I think it’s a cliché or a generalization. It’s like trying to get guilty people for a given crisis or a scandal by condemning the whole profession for being unethical. Imagine if we condemned architects because one building fell down or doctors because a given procedure is found out to be a malpractice after a few years. Of course there have been cases where people behaved imprudently or unethically, but this wasn’t caused by the MBA.  With the exception of a few notorious cases, many people running these cases weren’t MBAs. There are just as many MBAs who are creating value, setting up new businesses, running not-for-profits and helping public organizations effectively, so it is the time to re-vindicate management. It is one of the noblest professions that humans can engage. It’s an antidote to politics, to poverty and world illnesses. Good management practises and good business.

What are the recruiting hotspots for the school at the moment?

Clearly South America, with the Spanish language is important for us. Brazil has become a very hot spot, and Mexico is a large market as well. But then Russia and Eastern Europe too. Graduates from those countries return home and get top positions as CEOs. It’s amazing the management need in those markets. India is the biggest in terms of volume on our MBA however, over China. To be honest the Chinese labour market is so steady that not many MBAs are leaving China to study abroad. So we go to Guangzhou, Shanghai, and run programs there. The number of Chinese is increasing but not at the same pace as India, which is exploding.

Why has the issue of sustainability become so important at business school?

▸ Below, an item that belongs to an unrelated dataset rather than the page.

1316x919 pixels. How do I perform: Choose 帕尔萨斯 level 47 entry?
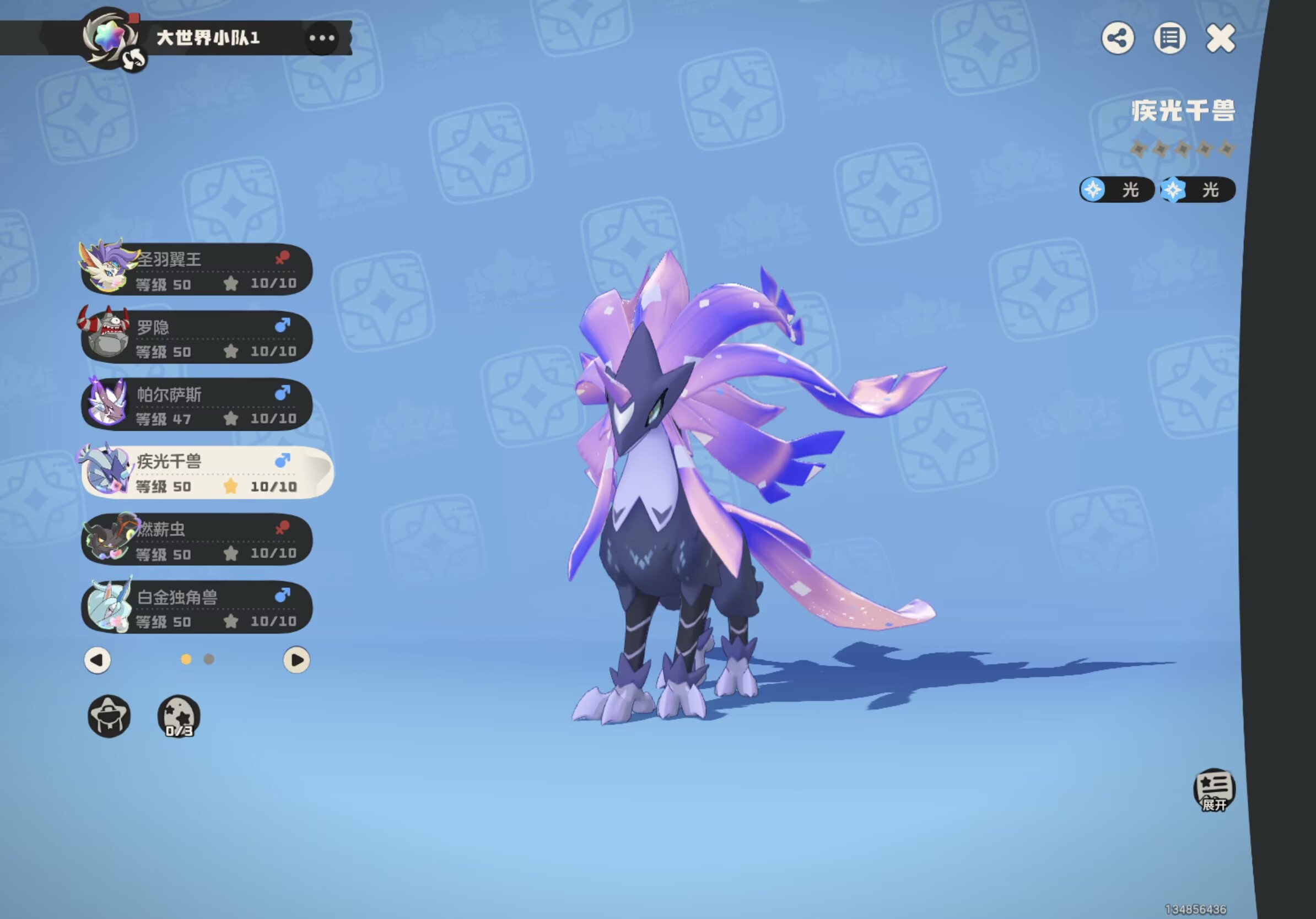197,405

We have limited resources and we all care about the planet. There is a moral duty to future generations and a moral duty for business managers. Managers should say at least implicitly that they have a duty to future generations. Good management can have a big impact on the environment so managers should be aware of this. We pay a lot of attention to this at the very beginning of the program, when students are very open to new knowledge, but actually it’s through the program in all courses - finance, marketing and strategy. CSR is not confined to one given course but each professor deals with it on each course, applying it from different perspectives. These times of economic crisis provide the best platform, an acid test to show whether you are committed and respect CSR.  This is the time to show you care for CSR and for human capital.

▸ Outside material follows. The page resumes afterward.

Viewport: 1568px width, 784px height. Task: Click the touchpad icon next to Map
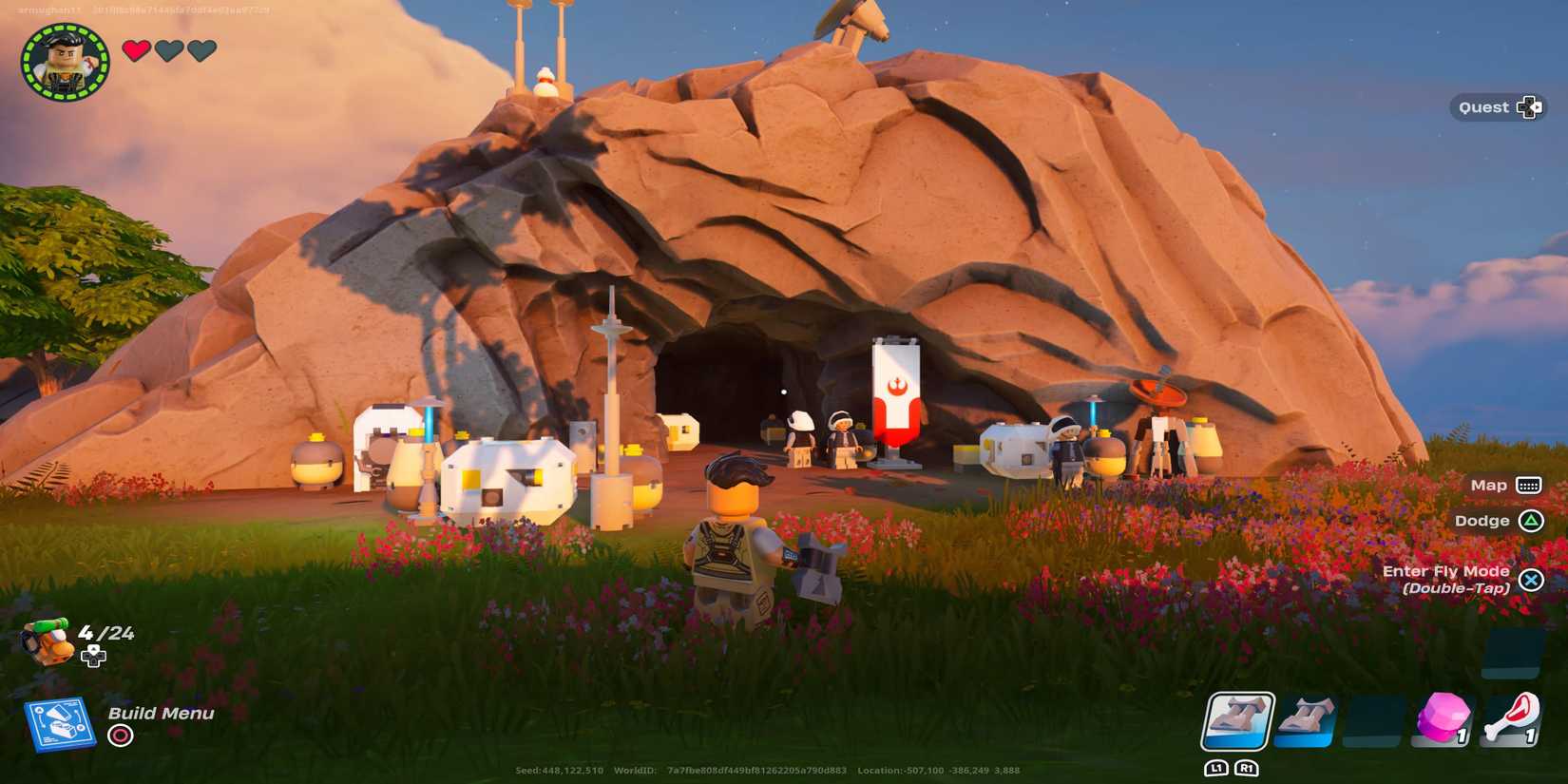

CSR is not just a buzzword;  I don’t like the acronym CSR either. I prefer talking of it as business ethics. If you are a good manager CSR isn’t a buzzword or something added – I don’t think you can talk about good management without this in mind.. As in other professions, if you’re a good doctor that means you have more patients cured; a good architect makes buildings that dont’ get damaged in the rain. For a good manager the business has to be sustainable. It’s not disassociated from business, it’s sewn onto the fabric of business.